As Lanoga had purchased Spenard Builders Supply (SBS) and other builder's store in Fairbanks and Anchorage in 1978, the company's reach extended to Alaska. SPS was founded in 1952 and as of 2022, has 10 retail locations throughout Alaska and four manufacturing locations where it makes roof trusses and other milled lumber products. It continues to operate under the Spendard name.

The subsequent acquisitions of Hope Lumber and Supply and other lumber suppliers made ProBuild the largest professional building materials dealer in the United States by 2007 with more than 506 locations nationwide.

Following the downturn of the housing market in the United States in 2008, ProBuild consolidated a number of facilities and exited several markets, including Chicago and Pittsburgh. As was the case with much of the home building industry, sales fell during the downturn. ProBuild reported just over $3 billion in sales in 2009, down from at 2006 peak of $6 billion. By 2013, the company reported a nine percent increase in sales from the prior year.

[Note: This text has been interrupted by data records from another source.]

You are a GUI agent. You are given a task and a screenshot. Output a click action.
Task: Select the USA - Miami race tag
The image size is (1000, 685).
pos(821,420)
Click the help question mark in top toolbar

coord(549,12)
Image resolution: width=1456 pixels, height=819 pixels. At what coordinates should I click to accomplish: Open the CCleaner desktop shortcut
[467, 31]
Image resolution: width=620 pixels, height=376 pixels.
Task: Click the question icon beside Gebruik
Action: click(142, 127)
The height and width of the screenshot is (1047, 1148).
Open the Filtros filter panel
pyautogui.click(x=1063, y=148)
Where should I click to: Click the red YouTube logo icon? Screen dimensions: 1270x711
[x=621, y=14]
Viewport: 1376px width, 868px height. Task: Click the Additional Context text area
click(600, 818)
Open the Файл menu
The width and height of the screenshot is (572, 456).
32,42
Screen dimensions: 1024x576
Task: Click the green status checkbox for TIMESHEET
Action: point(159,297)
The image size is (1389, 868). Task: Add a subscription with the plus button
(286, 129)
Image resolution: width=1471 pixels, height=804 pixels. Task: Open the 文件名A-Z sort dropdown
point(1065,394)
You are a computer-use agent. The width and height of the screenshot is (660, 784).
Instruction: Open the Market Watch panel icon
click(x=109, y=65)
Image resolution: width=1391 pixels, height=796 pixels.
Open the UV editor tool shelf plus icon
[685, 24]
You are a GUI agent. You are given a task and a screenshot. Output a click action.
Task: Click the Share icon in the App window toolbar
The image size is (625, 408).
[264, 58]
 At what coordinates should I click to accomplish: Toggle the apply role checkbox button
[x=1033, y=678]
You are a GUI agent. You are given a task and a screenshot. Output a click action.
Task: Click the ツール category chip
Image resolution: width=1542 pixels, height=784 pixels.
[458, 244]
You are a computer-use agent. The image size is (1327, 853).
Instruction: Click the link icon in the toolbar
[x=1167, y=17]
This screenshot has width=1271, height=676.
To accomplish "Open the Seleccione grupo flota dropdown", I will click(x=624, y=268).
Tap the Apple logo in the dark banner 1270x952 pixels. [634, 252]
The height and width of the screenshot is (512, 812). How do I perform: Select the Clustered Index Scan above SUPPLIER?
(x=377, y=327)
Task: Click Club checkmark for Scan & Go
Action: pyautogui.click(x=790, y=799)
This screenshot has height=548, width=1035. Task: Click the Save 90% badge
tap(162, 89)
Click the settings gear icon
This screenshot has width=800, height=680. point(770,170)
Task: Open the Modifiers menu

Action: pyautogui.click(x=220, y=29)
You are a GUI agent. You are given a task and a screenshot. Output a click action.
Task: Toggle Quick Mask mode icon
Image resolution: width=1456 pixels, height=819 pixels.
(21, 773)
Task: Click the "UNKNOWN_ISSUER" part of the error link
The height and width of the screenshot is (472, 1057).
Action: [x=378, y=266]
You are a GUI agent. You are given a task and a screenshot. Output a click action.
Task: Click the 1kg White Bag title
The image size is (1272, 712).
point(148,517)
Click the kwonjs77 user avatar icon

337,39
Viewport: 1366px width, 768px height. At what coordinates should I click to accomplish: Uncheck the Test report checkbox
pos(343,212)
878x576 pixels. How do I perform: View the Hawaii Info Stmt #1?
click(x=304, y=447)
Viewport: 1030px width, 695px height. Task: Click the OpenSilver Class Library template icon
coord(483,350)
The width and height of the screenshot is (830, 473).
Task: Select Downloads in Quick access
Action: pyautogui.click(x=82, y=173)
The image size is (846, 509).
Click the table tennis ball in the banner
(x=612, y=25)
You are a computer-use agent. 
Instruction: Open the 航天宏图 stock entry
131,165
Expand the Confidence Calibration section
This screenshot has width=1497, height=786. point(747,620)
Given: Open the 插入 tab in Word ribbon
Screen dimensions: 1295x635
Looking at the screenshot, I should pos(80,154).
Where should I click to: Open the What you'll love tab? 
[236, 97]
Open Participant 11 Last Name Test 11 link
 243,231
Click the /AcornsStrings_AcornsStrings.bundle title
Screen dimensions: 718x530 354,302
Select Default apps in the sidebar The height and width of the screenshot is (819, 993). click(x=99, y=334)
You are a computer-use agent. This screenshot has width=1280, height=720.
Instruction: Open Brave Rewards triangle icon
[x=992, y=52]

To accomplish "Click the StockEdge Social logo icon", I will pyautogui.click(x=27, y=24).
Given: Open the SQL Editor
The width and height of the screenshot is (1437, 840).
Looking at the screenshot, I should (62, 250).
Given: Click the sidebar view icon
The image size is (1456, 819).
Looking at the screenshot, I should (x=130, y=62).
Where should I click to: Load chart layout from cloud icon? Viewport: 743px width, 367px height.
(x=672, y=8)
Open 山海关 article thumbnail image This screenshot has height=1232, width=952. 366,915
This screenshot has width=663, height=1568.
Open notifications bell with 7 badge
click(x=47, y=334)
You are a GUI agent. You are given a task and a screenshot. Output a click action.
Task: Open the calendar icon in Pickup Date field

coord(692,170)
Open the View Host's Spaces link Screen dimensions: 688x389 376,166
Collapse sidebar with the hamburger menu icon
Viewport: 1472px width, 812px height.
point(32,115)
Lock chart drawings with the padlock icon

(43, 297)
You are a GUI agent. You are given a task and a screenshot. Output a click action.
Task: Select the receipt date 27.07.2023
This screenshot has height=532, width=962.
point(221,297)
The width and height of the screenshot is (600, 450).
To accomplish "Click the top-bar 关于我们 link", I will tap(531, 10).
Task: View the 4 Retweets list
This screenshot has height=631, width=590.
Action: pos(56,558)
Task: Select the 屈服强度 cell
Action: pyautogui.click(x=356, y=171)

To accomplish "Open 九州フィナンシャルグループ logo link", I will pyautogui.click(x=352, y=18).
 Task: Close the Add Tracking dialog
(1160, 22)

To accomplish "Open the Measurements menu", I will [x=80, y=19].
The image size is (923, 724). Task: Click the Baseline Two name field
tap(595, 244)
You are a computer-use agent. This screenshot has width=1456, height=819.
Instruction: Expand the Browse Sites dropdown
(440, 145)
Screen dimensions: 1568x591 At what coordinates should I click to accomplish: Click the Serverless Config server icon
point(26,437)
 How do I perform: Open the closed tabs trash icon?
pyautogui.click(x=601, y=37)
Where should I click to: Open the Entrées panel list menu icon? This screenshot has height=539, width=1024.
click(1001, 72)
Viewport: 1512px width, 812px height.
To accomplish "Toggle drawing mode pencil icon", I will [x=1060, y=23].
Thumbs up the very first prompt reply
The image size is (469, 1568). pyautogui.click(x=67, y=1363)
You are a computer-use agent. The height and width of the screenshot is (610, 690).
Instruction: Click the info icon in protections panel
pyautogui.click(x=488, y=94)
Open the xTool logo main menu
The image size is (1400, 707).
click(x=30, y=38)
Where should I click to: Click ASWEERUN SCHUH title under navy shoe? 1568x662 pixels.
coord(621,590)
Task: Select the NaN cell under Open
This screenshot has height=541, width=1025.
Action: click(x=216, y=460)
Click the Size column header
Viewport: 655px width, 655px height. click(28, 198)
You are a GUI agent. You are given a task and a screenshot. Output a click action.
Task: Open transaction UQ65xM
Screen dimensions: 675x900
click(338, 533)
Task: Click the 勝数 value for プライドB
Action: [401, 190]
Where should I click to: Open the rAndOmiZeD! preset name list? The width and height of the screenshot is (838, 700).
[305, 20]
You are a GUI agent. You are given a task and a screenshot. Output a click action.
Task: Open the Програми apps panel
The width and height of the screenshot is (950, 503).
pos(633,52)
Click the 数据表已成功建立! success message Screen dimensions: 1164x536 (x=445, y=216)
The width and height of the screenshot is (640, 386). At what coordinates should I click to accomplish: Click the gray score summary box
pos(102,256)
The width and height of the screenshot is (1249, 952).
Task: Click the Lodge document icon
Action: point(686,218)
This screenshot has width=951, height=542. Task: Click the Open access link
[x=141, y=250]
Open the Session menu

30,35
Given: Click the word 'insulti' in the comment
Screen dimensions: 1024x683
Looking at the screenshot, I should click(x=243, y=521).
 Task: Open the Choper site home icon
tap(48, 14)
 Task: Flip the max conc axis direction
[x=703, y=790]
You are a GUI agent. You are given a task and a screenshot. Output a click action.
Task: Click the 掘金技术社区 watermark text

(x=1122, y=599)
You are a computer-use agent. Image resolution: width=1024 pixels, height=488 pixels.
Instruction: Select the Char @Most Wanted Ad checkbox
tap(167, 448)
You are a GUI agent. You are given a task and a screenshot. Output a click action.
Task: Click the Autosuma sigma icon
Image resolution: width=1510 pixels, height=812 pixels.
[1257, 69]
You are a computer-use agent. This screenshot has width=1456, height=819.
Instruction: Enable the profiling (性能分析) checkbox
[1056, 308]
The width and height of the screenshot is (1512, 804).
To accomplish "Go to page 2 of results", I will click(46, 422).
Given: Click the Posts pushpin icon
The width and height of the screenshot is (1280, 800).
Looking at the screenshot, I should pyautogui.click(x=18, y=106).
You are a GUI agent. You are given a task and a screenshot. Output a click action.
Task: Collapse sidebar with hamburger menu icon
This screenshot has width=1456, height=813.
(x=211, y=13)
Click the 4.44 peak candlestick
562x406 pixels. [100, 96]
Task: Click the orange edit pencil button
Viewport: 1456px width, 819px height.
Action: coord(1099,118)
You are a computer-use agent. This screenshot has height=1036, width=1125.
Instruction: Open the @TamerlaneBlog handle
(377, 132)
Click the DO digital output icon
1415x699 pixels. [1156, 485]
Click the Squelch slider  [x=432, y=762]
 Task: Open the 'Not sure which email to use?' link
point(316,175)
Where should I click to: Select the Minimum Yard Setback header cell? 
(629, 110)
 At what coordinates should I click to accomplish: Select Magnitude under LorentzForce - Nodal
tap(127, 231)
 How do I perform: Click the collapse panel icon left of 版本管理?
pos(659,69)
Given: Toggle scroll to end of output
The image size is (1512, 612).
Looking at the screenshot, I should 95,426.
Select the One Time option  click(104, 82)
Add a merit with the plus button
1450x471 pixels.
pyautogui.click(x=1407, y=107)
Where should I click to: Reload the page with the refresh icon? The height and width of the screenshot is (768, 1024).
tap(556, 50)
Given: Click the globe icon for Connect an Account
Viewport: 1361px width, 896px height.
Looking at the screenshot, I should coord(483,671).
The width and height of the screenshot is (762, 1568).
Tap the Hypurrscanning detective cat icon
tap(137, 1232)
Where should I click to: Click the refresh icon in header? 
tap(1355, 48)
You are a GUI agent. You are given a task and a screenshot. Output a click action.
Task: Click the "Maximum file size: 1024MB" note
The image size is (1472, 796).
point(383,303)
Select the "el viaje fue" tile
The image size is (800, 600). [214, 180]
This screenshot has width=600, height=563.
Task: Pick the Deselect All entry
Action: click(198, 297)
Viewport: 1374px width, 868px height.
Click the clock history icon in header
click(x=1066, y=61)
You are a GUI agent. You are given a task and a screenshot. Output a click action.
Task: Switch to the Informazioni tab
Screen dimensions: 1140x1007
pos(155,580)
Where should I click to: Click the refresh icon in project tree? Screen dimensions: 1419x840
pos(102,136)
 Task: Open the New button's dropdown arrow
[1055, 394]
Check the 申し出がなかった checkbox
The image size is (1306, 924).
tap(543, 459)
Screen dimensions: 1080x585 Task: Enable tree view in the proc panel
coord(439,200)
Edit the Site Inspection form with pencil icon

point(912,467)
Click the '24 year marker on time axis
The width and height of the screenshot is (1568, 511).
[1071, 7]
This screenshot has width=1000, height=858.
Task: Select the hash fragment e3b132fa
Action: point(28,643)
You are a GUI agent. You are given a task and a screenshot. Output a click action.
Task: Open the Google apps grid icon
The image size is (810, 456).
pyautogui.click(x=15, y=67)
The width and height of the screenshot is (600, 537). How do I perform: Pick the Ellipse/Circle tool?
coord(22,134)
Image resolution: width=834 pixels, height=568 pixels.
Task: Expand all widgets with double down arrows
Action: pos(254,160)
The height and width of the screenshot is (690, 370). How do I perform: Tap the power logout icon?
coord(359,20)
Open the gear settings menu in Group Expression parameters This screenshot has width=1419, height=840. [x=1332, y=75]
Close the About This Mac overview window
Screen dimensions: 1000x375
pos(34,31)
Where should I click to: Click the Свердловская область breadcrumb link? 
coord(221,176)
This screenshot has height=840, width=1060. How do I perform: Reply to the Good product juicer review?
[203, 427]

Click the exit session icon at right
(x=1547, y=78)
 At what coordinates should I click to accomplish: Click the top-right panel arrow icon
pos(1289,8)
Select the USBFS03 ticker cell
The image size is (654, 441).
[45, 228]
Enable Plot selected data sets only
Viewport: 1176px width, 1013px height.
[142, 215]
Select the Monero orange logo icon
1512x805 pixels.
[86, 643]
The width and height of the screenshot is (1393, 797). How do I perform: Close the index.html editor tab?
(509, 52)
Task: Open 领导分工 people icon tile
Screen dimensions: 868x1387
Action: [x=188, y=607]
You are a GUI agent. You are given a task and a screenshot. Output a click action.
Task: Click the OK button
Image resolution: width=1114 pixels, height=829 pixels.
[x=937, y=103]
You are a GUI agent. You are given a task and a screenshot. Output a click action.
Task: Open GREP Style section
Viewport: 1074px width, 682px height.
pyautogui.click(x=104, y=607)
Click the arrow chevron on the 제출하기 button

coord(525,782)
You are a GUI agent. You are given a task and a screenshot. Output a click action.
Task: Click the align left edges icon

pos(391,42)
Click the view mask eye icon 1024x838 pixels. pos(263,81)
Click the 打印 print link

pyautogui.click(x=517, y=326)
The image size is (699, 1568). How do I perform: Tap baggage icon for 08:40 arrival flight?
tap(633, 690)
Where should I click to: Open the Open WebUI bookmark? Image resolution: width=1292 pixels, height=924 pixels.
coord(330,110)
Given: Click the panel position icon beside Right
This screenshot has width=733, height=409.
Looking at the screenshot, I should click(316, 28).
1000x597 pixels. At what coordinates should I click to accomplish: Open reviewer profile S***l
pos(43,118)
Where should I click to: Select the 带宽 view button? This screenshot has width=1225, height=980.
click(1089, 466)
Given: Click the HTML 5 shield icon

On July 31, 2015, Builders FirstSource acquired ProBuild Holdings LLC, creating a more diversified company with enhanced scale and improved geographic footprint. The combined company, on a pro forma basis, generated over $6 billion in annual revenue in 2015 and currently operates approximately 400 locations in 40 states, with a market presence in 74 of the top 100 Metropolitan Statistical Areas in the United States.